Published April 17, 2012
For someone who has been critically injured, there are two choices for getting to a hospital – via ground or helicopter. While many critics decry the use of helicopters for emergency transportation because of cost and potential crashes, it turns out a trip to the ER via the sky may actually improve a person’s chances for survival.
After a thorough analysis of the largest aggregation of trauma data from 2007 to 2009, researchers found that flying to the hospital is associated with a 16 percent increased rate of survival for patients taken to Level 1 trauma centers, which handle the most severe injuries.
“There’s been considerable controversy in this area over the last decade – highlighted by several prominent crashes,” said the study’s lead investigator Samuel Galvagno, assistant professor for the Department of Anesthesiology, Divisions of Trauma Anesthesiology and Critical Care Medicine for the University of Maryland School of Medicine. “There have been calls for limiting helicopter resources, but we weren’t really sure if there were any benefit or equivalent outcomes to ground transport.”
“But in the end, the helicopter comes out on top,” Galvagno said. “It was a highly statistically significant benefit.”
The research done by Galvagno and his team is the most extensive analysis of helicopter emergency medical services (HEMS) and ground emergency medical services (GEMS) to date. The study looked at over 220,000 adult patients who had sustained blunt or penetrating trauma – giving them an injury severity score over 15 (critically injured).
Even when controlling for other factors, there was strong evidence indicating significant survival benefits of HEMS over ground transportation, which the researchers are hoping to give a little more credit to the somewhat unpopular helicopter. According to Galvagno, there is a large number of HEMS critics who want to get rid of helicopters as forms of emergency transportation altogether.
“The problem is that helicopters are a tremendous investment for the public,” Galvagno said. “The helicopter alone can cost anywhere from $4 to $15 million. There’s a wide variability in costs.
“There have also been safety concerns – reports on flying in adverse weather conditions. When a helicopter crashes it evokes a very visceral response. As with any air crash, it’s a very emotionally-charged event that by no means I’m diminishing, but taking that into context forces us to look at the system.”
Instead of completely abolishing the helicopter, Galvagno said that their study’s findings show the need for more follow up research.
“What elements of the helicopter are responsible for these improved outcomes?” Galvagno asked. “We need to look at crew expertise, speed and distance. Is there something the helicopter can do that ground transports can’t do? There are a lot of questions that have been presented that need to be answered.”
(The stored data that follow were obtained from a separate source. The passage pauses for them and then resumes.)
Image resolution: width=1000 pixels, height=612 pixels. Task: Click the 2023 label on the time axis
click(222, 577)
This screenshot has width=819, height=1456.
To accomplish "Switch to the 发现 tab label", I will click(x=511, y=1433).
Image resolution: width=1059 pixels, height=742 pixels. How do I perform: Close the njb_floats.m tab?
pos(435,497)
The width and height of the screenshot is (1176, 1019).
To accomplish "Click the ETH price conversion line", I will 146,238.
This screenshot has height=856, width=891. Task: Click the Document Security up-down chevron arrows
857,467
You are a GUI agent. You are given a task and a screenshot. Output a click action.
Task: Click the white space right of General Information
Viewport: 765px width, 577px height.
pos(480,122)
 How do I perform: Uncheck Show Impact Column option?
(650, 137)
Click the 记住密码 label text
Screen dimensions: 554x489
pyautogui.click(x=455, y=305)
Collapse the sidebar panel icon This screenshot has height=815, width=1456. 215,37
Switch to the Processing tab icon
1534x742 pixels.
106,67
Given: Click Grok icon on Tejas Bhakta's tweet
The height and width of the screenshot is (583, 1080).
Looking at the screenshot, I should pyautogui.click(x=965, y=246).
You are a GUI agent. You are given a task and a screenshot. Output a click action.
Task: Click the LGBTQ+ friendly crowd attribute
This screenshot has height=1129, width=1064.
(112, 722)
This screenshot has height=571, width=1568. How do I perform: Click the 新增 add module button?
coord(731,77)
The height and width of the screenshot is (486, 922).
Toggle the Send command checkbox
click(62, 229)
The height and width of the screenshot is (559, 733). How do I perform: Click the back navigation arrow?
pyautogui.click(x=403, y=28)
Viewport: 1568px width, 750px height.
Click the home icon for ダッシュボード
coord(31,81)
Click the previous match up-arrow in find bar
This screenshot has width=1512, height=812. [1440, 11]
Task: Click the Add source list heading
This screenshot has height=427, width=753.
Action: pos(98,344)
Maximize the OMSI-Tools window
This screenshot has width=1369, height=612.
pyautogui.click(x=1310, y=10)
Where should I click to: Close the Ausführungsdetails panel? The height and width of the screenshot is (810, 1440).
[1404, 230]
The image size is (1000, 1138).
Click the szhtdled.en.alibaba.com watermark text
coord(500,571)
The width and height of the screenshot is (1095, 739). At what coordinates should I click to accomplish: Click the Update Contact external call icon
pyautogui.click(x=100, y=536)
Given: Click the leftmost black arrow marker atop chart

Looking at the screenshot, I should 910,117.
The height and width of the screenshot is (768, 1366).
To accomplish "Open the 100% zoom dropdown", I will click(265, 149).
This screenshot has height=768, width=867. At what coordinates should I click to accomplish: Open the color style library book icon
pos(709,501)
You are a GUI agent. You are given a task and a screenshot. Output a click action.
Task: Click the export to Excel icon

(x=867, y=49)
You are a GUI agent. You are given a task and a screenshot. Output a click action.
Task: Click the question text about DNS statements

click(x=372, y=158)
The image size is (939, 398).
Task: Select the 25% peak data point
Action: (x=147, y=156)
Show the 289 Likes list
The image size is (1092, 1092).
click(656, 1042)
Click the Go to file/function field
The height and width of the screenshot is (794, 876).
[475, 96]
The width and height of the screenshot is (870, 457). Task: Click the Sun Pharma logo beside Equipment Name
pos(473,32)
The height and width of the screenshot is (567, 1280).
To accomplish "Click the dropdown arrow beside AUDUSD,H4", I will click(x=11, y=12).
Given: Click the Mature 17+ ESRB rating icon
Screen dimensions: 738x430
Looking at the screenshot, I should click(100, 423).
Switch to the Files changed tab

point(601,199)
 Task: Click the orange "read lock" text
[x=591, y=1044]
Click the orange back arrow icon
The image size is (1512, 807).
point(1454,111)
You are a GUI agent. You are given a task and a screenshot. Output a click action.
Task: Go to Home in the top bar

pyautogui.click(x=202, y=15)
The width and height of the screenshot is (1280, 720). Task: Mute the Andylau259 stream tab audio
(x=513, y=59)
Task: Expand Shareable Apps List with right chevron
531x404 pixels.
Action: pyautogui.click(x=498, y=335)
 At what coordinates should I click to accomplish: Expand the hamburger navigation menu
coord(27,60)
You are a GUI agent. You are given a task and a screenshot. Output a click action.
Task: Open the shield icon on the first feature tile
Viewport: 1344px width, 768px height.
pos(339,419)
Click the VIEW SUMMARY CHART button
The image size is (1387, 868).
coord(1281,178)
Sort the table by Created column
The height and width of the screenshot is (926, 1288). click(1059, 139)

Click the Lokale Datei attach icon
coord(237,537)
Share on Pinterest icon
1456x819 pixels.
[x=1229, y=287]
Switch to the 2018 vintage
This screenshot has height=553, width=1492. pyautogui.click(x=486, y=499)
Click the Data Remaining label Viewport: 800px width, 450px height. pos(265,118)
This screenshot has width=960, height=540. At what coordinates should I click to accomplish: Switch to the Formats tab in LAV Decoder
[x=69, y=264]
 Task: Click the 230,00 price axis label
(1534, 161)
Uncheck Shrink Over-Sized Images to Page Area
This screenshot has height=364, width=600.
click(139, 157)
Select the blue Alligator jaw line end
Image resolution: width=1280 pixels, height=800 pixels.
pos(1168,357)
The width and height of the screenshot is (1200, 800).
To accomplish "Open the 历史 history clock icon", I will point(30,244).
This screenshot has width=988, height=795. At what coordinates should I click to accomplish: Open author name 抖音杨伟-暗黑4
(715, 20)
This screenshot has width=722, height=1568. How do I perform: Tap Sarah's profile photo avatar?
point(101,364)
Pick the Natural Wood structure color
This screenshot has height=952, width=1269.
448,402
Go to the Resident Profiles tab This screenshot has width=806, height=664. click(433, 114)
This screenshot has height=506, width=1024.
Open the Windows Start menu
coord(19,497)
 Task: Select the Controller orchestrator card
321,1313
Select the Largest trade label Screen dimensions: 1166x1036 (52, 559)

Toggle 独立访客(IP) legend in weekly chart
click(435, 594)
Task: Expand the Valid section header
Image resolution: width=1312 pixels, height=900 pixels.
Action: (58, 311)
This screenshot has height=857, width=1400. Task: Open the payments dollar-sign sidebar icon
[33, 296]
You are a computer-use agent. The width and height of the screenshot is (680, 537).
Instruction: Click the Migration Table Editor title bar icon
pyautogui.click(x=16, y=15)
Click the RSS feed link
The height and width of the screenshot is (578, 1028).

According to the CDC, unintentional injury is one of the leading causes of death in young adults in the United States. The researchers also noted that more than 50 million people are injured each year, resulting in approximately 169,000 deaths nationwide.
With such a prominent need for timely responses to severe trauma, Galvagno hopes to eventually determine the best method of transportation – given the patient’s condition and circumstances.
“We need tools that paramedics can use to determine when helicopter versus ground transportation is best,” said Galvagno. “It’s difficult to make these decisions, and it’s important we know how to use this resource appropriately. The whole goal of the helicopter is to provide equivalent outcomes – the fact that we had better outcomes speaks to some element of the e helicopter that we need to capture in future studies.
“It’s not time to ground the helicopter fleets just yet,” Galvagno continued. “We also hope this paper provides a stronger methodology for how to look at a large data set on this topic.”